Solar cells, which turn sunlight into electricity, are becoming essential for powering homes, cars, and even small devices like watches.
But not all solar cells are created equal.
A newer type of solar cell made with a material called perovskite has shown promise because it’s cheaper and more eco-friendly to produce than traditional silicon-based solar cells.
However, one major problem has held them back: they fail too quickly, especially in humid conditions.
Dr. Tim Kelly, a chemistry professor at the University of Saskatchewan (USask), wanted to figure out why these perovskite solar cells don’t last.
His team used advanced tools at the Canadian Light Source (CLS), a research facility, to watch the cells closely as they failed.
What they discovered not only explained the problem but also offered ideas for making these cells more reliable.
Kelly and his team thought humidity would directly damage the perovskite material itself since it absorbs moisture quickly.
However, their experiments showed something unexpected.
Using a powerful technique called X-ray diffraction, they found that humidity didn’t just affect the perovskite material—it caused ions (charged particles) in the material to move around.
These mobile ions migrated to the electrodes, which are the parts of the cell that carry electricity out. Once there, the ions corroded the electrodes, making the solar cell stop working.

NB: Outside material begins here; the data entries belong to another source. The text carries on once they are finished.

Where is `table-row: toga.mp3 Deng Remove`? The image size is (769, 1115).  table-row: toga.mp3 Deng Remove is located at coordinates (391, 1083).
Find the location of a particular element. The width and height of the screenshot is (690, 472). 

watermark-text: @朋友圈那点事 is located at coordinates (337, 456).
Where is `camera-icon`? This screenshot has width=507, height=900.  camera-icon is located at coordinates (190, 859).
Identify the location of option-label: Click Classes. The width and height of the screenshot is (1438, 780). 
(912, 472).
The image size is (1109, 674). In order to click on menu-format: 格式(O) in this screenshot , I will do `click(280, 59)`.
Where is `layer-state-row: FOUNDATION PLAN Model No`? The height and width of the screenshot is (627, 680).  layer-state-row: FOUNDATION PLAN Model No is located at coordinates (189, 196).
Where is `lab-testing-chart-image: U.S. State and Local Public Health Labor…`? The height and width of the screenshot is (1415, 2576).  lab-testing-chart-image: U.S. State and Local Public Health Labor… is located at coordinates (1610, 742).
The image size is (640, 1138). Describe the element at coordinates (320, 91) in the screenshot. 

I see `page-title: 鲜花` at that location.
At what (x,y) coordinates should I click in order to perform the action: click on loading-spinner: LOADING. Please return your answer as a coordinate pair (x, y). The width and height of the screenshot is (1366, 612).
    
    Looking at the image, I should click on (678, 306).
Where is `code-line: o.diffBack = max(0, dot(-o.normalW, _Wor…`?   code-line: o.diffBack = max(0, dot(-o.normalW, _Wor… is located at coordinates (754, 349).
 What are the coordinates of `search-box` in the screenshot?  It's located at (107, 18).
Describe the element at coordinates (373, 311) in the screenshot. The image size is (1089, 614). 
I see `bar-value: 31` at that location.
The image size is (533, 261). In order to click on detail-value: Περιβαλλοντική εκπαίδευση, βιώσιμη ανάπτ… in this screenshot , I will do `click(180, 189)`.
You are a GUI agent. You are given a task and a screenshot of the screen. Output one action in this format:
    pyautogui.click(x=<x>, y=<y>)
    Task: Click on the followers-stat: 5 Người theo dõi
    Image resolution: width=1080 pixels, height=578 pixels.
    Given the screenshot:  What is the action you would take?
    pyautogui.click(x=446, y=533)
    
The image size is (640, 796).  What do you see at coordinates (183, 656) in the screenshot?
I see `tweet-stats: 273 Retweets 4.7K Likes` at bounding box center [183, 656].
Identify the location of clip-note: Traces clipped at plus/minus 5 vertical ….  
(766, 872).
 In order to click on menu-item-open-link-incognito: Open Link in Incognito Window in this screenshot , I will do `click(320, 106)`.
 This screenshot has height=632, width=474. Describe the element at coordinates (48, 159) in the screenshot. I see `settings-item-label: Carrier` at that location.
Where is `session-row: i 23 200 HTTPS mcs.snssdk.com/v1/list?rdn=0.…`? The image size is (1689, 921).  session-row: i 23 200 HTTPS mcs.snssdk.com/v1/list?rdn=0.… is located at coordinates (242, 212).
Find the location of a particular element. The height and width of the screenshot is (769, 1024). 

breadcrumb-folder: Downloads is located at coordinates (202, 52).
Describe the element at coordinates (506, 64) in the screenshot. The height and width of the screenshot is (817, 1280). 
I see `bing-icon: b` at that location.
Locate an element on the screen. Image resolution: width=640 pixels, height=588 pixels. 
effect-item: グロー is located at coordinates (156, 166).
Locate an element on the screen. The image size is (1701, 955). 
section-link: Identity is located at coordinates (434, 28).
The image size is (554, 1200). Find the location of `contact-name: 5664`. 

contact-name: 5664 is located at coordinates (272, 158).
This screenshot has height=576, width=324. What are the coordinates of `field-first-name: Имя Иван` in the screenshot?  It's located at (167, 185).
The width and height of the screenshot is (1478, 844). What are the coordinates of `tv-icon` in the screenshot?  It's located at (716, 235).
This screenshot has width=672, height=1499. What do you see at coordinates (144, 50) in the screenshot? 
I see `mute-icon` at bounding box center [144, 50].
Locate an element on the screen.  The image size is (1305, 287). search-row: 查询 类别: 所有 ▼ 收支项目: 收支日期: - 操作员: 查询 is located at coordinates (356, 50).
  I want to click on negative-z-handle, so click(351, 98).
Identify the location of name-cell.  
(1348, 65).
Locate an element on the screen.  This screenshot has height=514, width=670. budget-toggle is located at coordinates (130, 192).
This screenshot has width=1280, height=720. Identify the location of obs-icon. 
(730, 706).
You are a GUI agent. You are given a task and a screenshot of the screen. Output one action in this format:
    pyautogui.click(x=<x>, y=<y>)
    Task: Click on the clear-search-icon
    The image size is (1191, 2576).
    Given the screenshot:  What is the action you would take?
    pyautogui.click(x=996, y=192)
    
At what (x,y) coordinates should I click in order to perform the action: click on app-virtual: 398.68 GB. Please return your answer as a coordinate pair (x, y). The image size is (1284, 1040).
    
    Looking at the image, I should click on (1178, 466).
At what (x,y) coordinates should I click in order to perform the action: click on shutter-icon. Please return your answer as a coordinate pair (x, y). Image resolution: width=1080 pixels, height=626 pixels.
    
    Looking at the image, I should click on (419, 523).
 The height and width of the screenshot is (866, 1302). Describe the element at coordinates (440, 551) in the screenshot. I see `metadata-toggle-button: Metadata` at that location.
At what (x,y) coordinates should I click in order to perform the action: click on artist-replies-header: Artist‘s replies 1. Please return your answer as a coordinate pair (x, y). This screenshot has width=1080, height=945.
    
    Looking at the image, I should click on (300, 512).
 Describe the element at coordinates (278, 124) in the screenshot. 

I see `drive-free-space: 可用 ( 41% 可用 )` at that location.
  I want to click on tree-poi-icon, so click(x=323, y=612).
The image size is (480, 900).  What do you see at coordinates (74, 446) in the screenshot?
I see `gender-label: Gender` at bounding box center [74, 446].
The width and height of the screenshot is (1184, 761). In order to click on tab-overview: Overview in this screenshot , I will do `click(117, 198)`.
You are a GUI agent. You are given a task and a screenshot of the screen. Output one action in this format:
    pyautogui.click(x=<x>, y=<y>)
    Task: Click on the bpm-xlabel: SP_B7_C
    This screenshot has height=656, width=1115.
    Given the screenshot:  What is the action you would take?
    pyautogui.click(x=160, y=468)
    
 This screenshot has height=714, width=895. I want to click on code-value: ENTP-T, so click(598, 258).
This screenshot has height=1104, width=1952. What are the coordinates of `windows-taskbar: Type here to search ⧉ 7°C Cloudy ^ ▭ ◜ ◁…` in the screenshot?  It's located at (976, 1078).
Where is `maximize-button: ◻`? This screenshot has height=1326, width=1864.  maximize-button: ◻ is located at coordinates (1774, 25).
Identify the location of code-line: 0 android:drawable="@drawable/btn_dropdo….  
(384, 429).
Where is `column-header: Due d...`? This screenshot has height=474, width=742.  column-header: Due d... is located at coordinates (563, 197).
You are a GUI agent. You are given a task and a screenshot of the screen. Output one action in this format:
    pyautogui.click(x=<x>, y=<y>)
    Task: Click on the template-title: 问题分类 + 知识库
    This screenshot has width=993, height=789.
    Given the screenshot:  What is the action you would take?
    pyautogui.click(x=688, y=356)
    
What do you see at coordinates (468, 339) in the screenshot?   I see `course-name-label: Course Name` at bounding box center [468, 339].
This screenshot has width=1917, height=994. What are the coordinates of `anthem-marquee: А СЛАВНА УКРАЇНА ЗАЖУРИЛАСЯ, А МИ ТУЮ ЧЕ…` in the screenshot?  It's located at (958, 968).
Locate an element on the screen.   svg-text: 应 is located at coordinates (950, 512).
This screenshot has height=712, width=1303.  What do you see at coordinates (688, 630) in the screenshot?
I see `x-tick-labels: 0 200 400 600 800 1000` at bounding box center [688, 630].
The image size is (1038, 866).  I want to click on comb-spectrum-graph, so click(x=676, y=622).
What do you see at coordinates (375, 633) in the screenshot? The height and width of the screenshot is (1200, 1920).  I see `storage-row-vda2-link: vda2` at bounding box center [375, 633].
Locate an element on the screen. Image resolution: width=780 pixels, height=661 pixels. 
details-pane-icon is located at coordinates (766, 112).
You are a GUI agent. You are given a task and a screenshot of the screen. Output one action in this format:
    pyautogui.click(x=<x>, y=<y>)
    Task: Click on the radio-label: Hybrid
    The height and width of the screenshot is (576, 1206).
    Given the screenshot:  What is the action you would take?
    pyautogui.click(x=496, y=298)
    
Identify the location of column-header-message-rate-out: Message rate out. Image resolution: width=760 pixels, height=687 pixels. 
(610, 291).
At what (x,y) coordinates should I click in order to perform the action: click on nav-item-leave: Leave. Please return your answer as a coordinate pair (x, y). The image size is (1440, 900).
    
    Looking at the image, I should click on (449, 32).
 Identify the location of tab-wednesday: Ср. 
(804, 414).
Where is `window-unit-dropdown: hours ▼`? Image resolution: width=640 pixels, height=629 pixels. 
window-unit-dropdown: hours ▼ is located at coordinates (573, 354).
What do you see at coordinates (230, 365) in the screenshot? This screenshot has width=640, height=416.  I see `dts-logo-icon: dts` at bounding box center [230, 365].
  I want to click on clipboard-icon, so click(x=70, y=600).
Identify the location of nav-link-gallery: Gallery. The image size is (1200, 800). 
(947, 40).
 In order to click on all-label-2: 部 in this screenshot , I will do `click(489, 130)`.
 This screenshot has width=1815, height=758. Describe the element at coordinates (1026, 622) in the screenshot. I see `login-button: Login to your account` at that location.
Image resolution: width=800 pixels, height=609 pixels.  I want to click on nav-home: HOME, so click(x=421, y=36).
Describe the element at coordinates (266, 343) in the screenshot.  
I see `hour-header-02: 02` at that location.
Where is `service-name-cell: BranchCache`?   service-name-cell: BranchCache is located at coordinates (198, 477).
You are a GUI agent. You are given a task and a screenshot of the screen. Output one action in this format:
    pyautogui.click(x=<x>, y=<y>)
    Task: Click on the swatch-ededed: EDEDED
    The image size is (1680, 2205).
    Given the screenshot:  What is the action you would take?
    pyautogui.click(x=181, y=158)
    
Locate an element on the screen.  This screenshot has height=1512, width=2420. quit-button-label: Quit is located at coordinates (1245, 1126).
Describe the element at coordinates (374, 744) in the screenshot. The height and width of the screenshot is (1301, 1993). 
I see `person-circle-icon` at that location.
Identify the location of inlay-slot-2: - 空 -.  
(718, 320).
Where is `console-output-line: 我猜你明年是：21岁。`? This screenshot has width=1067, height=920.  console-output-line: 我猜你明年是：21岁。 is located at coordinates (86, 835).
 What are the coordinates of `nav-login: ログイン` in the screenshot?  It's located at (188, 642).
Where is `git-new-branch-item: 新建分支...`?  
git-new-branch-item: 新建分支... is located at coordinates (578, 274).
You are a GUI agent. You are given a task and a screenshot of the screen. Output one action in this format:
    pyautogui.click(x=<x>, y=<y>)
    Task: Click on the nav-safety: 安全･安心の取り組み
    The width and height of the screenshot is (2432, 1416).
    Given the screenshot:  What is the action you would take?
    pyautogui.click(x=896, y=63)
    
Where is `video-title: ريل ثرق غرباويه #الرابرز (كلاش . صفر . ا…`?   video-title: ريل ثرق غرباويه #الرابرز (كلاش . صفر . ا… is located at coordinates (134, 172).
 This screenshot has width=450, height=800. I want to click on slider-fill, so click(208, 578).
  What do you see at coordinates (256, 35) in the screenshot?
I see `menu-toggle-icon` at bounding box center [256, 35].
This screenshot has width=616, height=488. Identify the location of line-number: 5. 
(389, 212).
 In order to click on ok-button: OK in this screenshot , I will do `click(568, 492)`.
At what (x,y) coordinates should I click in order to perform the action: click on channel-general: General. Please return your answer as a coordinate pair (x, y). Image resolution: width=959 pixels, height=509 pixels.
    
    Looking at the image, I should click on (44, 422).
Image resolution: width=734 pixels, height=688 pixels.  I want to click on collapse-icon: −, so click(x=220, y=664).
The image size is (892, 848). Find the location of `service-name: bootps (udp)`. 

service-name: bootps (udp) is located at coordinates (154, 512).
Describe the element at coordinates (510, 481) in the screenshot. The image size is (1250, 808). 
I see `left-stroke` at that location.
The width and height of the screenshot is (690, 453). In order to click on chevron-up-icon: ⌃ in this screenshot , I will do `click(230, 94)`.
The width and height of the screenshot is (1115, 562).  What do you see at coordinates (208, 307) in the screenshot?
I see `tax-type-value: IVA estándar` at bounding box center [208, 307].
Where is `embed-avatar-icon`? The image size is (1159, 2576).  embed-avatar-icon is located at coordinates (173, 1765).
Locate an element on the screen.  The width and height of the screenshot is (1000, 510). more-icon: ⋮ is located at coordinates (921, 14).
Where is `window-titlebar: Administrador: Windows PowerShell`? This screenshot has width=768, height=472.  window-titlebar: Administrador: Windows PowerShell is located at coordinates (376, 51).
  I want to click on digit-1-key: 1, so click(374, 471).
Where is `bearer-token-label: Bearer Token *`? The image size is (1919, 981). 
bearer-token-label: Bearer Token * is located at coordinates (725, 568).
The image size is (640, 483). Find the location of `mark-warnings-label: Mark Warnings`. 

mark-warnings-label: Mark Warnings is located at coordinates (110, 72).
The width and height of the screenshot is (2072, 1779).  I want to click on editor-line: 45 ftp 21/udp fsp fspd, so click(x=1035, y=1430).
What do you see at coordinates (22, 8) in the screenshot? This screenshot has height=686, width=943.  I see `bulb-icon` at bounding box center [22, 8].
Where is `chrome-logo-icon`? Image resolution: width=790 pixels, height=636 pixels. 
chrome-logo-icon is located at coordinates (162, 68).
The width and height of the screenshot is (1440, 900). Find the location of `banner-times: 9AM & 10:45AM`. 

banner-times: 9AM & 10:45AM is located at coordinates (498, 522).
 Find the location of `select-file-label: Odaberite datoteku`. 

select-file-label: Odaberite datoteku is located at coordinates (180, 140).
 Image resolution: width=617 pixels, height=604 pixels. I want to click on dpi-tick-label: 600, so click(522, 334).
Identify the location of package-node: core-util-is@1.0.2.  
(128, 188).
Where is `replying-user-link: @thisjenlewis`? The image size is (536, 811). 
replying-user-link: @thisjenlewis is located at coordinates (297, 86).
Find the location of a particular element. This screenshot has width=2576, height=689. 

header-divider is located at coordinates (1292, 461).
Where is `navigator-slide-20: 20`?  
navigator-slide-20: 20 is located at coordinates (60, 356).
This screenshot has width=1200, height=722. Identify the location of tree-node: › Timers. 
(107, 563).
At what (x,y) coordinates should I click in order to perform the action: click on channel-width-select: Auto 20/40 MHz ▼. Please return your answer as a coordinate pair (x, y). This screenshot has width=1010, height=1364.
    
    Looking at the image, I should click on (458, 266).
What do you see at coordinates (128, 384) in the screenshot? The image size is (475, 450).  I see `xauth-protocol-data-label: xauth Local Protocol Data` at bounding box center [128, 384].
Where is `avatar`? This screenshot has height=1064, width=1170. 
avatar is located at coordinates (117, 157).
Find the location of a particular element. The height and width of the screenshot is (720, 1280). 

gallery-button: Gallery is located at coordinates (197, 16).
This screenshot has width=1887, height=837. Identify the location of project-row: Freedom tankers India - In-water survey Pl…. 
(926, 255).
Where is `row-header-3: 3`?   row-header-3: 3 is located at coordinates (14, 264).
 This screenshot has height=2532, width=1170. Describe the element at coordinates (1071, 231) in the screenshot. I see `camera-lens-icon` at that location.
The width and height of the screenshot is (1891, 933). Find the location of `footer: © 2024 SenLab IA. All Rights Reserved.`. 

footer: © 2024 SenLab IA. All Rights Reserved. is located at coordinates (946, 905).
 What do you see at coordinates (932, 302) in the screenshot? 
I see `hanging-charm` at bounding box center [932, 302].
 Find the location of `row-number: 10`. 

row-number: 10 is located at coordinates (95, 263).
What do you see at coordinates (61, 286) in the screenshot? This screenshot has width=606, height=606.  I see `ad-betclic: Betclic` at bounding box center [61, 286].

“It turns out getting these things wet is not a good idea, just like most electronics,” Kelly explained.
While the problem is serious, Kelly’s research also pointed to ways to fix it. Possible solutions include:
- Using corrosion-resistant materials for the electrodes to prevent damage from the ions.
- Adding buffer layers that stop the ions from reaching the electrodes.
- Fully sealing the cells to keep out moisture entirely.
Each of these strategies could make perovskite solar cells more durable and practical for everyday use.
The research was made possible by the advanced tools at the CLS. These tools allowed the team to track changes in the cells in real time. In a regular lab, it might take 15–20 minutes to collect one data point during an experiment.
At the CLS, the same process takes just one to two seconds. This speed made it possible to see how the failure happened step by step.
“This material has a lot of potential,” Kelly said. Solving the moisture problem could make perovskite solar cells reliable enough for widespread use. For Kelly, the unexpected discovery was exciting: “It’s always thrilling when you learn something new or unexpected as a scientist.”
Thanks to this research, the dream of creating cheaper, greener, and longer-lasting solar cells is one step closer to reality.